On 19 March 2015 at 17:54, Zheng Lin Edwin Yeo <ed...@gmail.com> wrote:

> Hi,
>
> I'm using Solr Cloud now, with 2 shards known as shard1 and shard2, and
> when I try to index rich-text documents using REST API or the default
> Documents module in Solr Admin UI, the documents that are indexed do not
> appear immediately when I do a search. It only appears after I restarted
> the Solr services (both shard1 and shard2).
>
> However, the same issue do not happen when I index the same documents using
> post.jar, and I can search for the indexed documents immediately.
>
> Here's my ExtractingRequestHandler in solrconfig.xml.
>
>   <requestHandler name="/update/extract"

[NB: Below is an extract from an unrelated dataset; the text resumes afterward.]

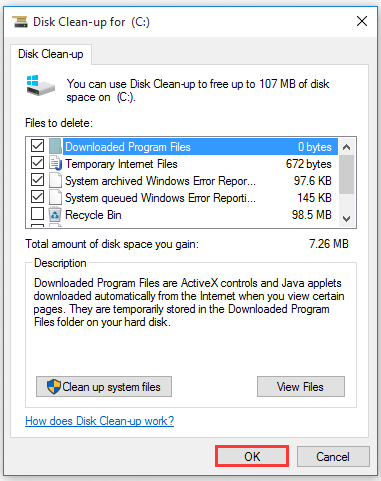Uncheck System queued Windows Error Reporting checkbox
Viewport: 381px width, 481px height.
[x=37, y=197]
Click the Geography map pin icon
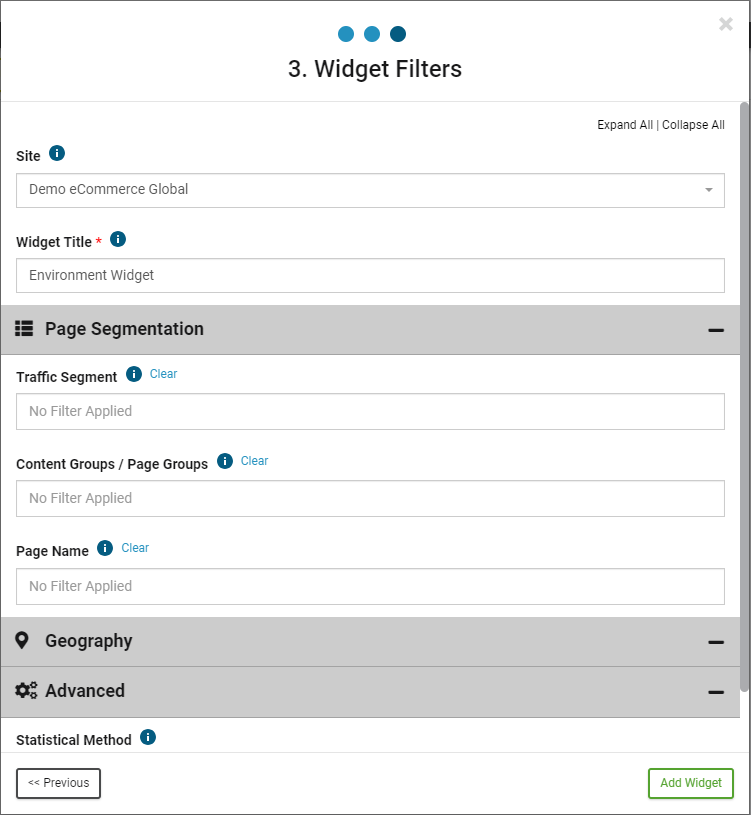This screenshot has height=815, width=751. click(22, 640)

>                   class="solr.extraction.ExtractingRequestHandler" >
>     <lst name="defaults">
>       <str name="lowernames">true</str>
>       <str name="uprefix">ignored_</str>
>
>       <!-- capture link hrefs but ignore div attributes -->
>       <str name="captureAttr">true</str>
>       <str name="fmap.a">links</str>
>       <str name="fmap.div">ignored_</str>
>     </lst>
>   </requestHandler>
>
> What could be the reason why this is happening, and any solutions to solve
> it?
>
> Regards,
> Edwin
>